Evan realized he’d come forward on the couch, his legs tensed. She took note of the shift in his posture. “Whoa, whoa, whoa,” she said. “I’m telling you this in confidence. Nothing better happen. Not like the other time. Okay?”
He pushed his thoughts away.
He had a president to assassinate and a criminal enterprise to take down. His plate was full enough.
“Okay,” he said.
“This is none of your business.”
“I understand.”
He stood to go, but she took hold of his hand.
“That doesn’t mean leave,” she said.
He lay in the softness of Mia’s bed, her skin glowing milk-white in the spill of light through the window. The sweat had dried on his chest, his body a lovely confusion of heat and coolness.
She rested on her side, her eyes closed, and he could barely make out the birthmark at her temple beneath the tumble of her hair. Three stretch marks rode the hump of her hip, a Japanese fan, the skin looking so feather-soft he had to lean to press his lips to it.
She gave a pleased murmur he felt in his spine, and then she shifted onto her belly.
Somewhere in the dark room, his phone hummed.
He got out of bed silently, located the RoamZone in his heap of cast-off clothes, and stepped into the bathroom, easing the door shut behind him.
He answered, “V?”
“I have the field specs on all three locations,” Candy said. “Texting them now.”
His phone buzzed and buzzed some more, the data coming through. Measurements, dimensions, elevations.
She said, “Tell me I’m the best.”
“You’re the best.”
“No shit,” Candy said. “Let me know when you’re ready to come out and play.”
She hung up.
As he studied the data on the three perches, one came clear as the most suitable.
A soft tapping issued through the door. He opened it to find Mia standing there, wearing his T-shirt, the hem falling to mid-thigh. Her eyes were at half-mast.

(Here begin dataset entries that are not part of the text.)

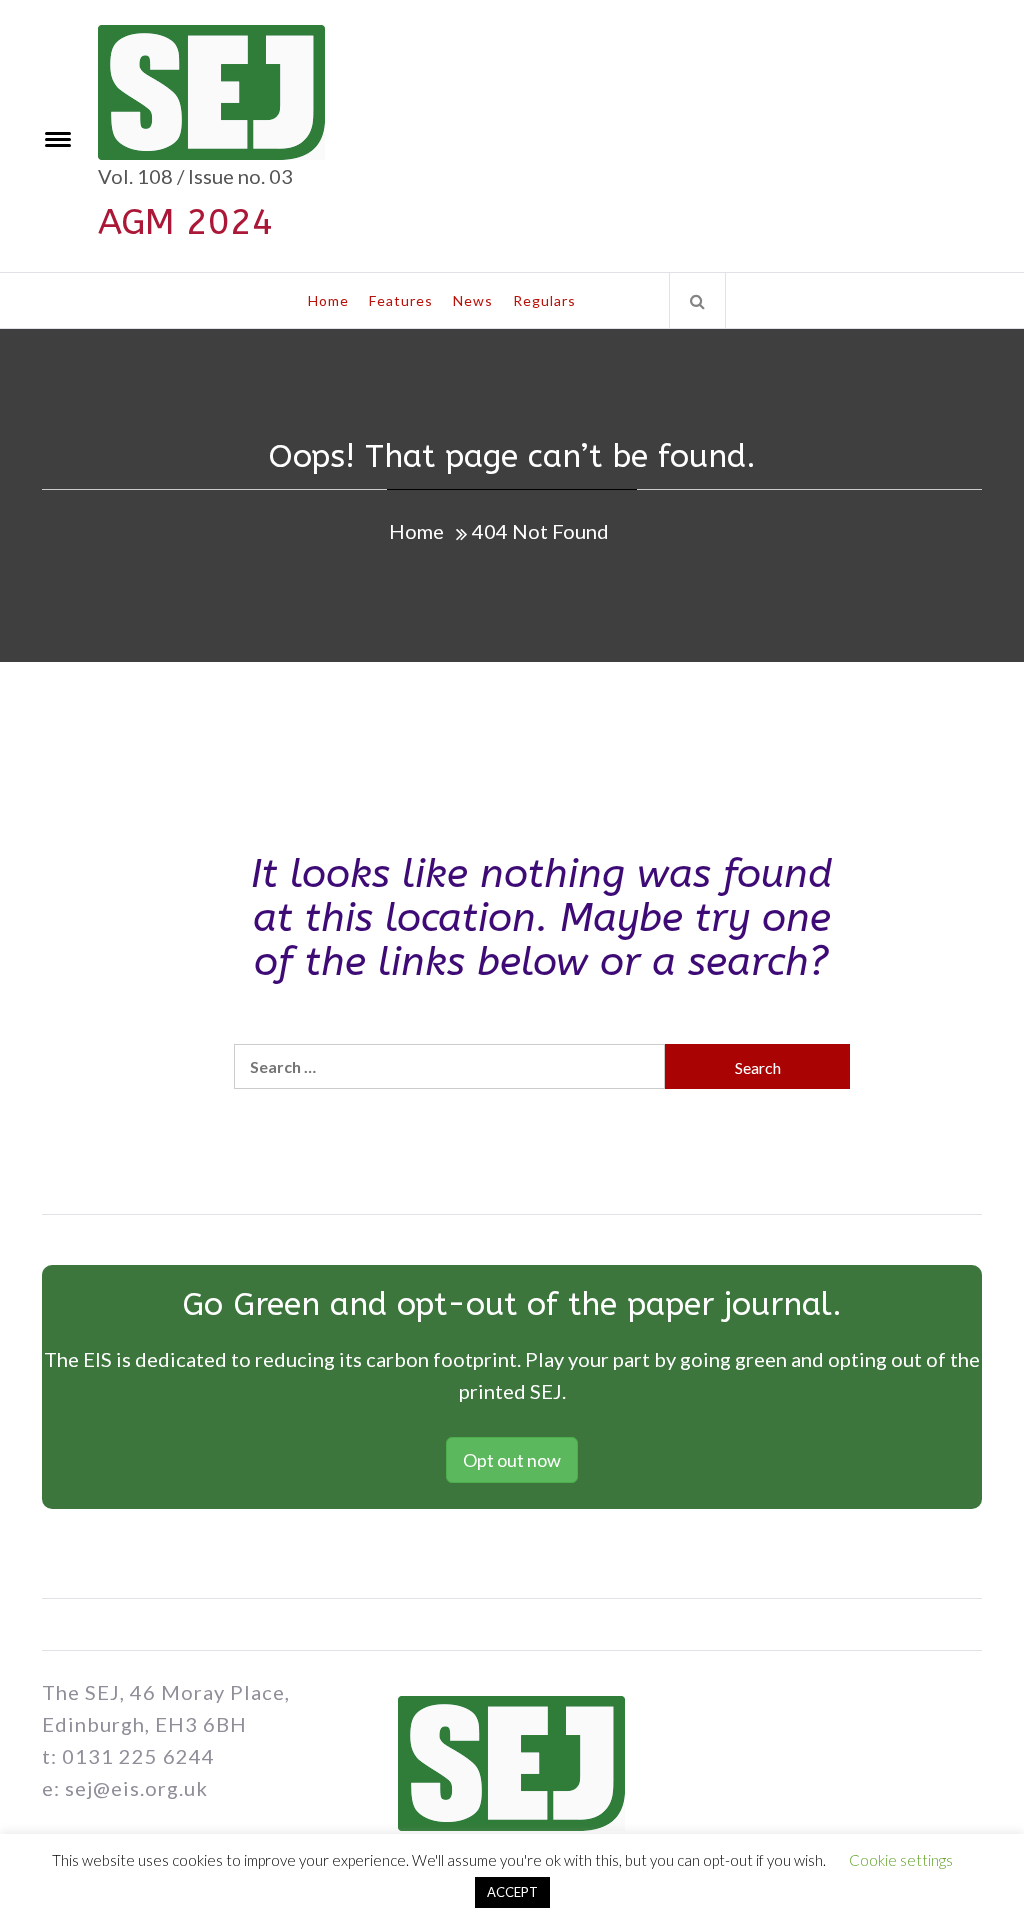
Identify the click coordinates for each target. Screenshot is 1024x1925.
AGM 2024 (186, 222)
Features (401, 300)
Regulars (544, 300)
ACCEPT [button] (512, 1892)
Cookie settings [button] (901, 1860)
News (473, 300)
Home (328, 300)
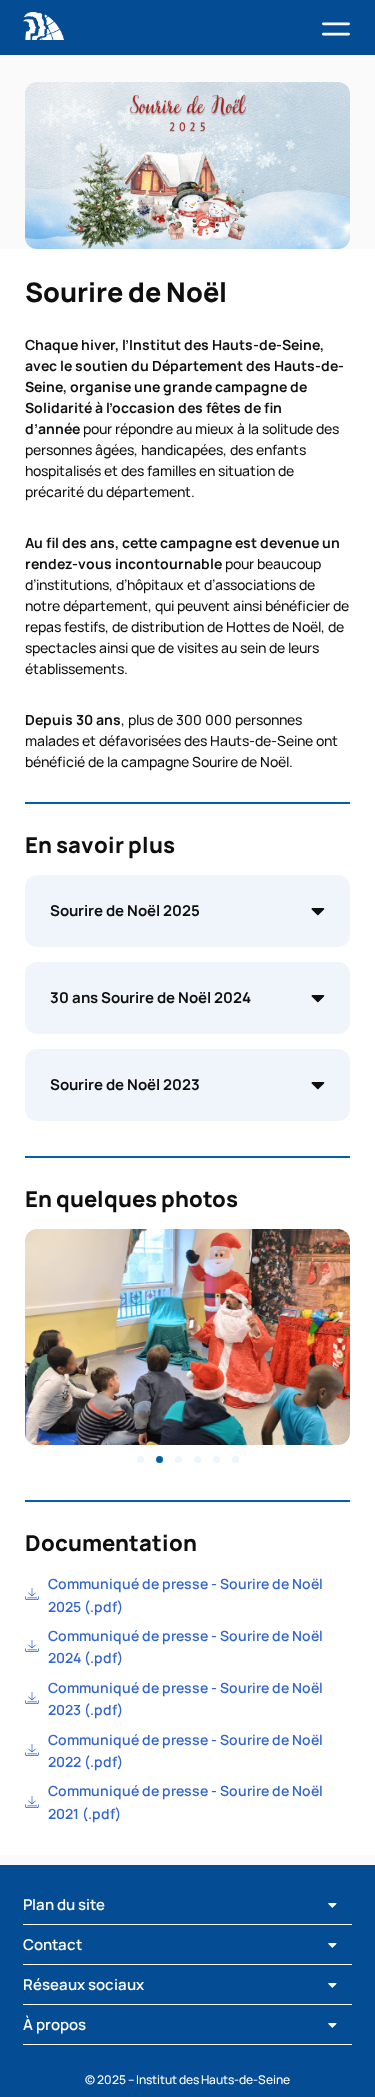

“Is it a woman?” she asked.
Evan hesitated. “Yes,” he said.
“Are you sleeping with her?”
“No.”
“Okay,” she said, kissed him, and trudged back to bed.
The afterimpression of her lips lingered on his. In his hand the RoamZone’s screen displayed the coordinates he required to end the life of the president of the United States.
He wondered if he could ever bring these two lives of his into alignment without destroying one or the other.
For a long time, he stood on the cold tiles of the bathroom, phone in hand, staring across the threshold at Mia’s nestled form on the bed.
Then he dressed quietly and slipped out.
45
The Entitlement of the Mighty
Martin’s Tavern had hosted every president since Give ’Em Hell Harry, a slice of D.C. lore that the Martin clan didn’t hesitate to advertise at every turn.
President Bennett sat at “The Proposal Booth,” where JFK had allegedly popped the question to Jackie. Commemorated by a brass plaque screwed into the wall, the apocryphal event had recently been corroborated by an aging eyewitness, a former ambassador named Marion Smoak, who recalled watching the young senator from Massachusetts consummate the political alliance that would serve as the cornerstone of Camelot.
The Georgetown eatery, nearly a hundred years old, made every effort to look its age — dimly lit wooden booths, antique fox-hunt engravings in warped frames, charmingly hideous stained-glass lamps hanging over a bar worn from decades of forearms and workday stress.
In the cramped space between booths, tables were arranged cheek to jowl. If you weren’t the president, you’d have to watch your elbows.